Line 358: The space of possible trees grows exponentially with the number of data points, while the posterior distribution over trees is highly multi-modal, and the topology of the space makes large moves difficult. While, asymptotically, a Gibbs sampler will converge to the correct distribution, the convergence time can be long, meaning in practice our Gibbs sampler is sensitive to initialization. Improving mixing in nonparametric tree models is an ongoing research challenge -- see for example the biostatistics literature on inference coalescent models. While Metropolis Hastings/RJMCMC proposals (e.g. split-merge samplers) may be helpful in improving mixing (and have proved useful in other nonparametric models, see e.g. Jain and Neal, 2003), they are significantly more complicated to implement than Gibbs samplers, and is something we regard as future work. In order to solve the initialization issue while using Gibbs samplers, we resort to random restarts, which are a common strategy in many Bayesian inference applications.

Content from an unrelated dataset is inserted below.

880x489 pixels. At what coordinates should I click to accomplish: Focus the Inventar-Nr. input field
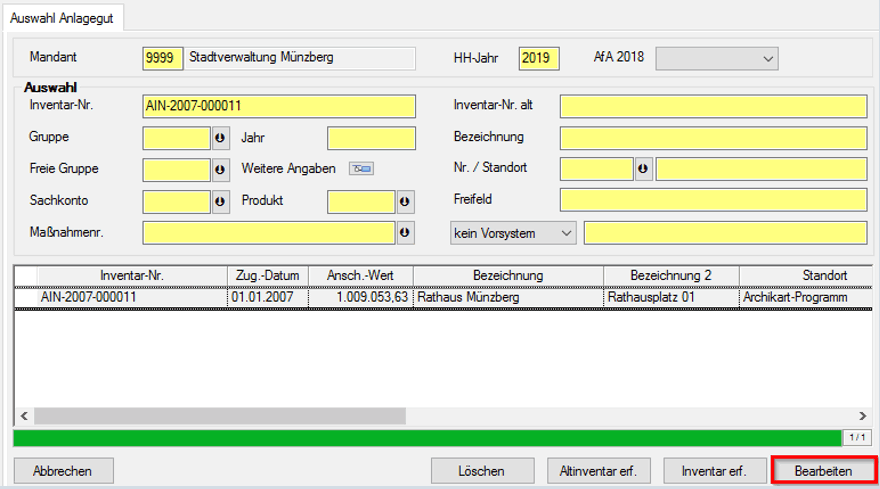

Line 371: For any nonparametric tree, the number of tree nodes (and hence computational cost) grows exponentially with tree depth. Our model and inference algorithm supports trees of unlimited depth, and we limited the tree depth primarily to ensure fast inference (<20 minutes for single run on any of our datasets, as stated in our experiments). We realize that unlimited depth trees are highly desirable, and we are investigating ways to allow unlimited depth without excessive computational complexity. For example, one might limit the branching factor (through the \psi variables), or automatically tune model hyperparameters to favor compact trees (while still supporting unlimited depth and width, if the data necessitates).

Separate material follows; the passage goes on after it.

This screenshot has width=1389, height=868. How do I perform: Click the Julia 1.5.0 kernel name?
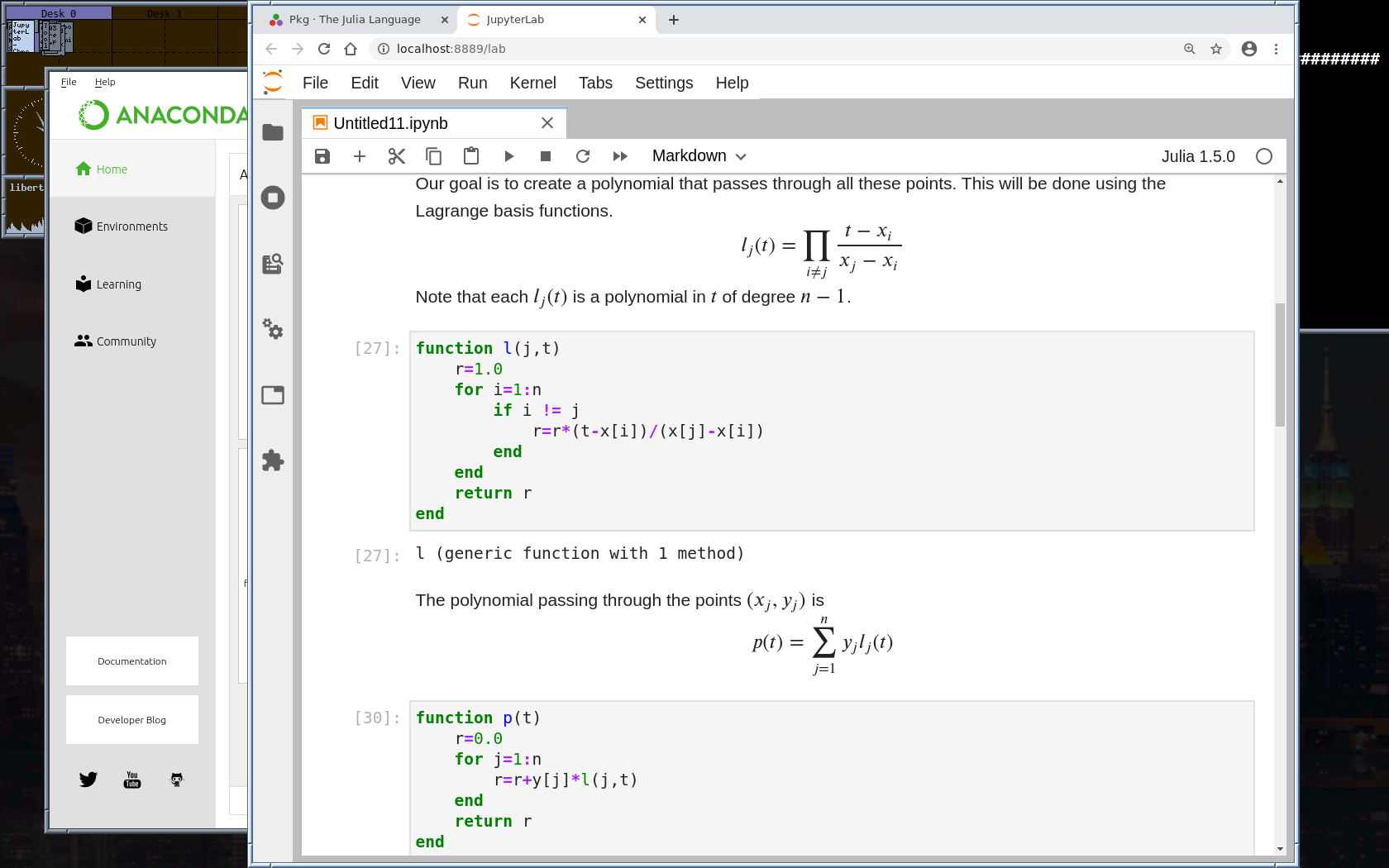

Line 399: It was not clear to us if the reviewer is asking about producing a single MAP tree for all epochs, or is interested in finding a MAP tree from multiple samples in the same epoch. In either case, we assume the central issue is sample alignment: given >2 tree samples from the posterior, how do we combine them into one “MAP tree”? While we do not address this issue, we note that Ho et al. [2] describe a relevant procedure in their supplemental, called “consensus samples”: briefly, if two documents are placed in the same hierarchy node in >50% of the samples, then they also put both docs into the same node in the consensus sample. We believe this procedure can be adapted to our model, though we do not know what statistical properties of the tree posterior will be preserved.
Supplementary Line 53: Please refer to our response to Reviewer 16.
[1] F. Caron, M. Davy, A. Doucet. Generalized Polya Urn for Time-varying Dirichlet Process Mixtures. UAI, 2007.
[2] Q. Ho, A. Parikh, L. Song and E. P. Xing. Multiscale Community Blockmodel for Network Exploration. AISTATS, 2011.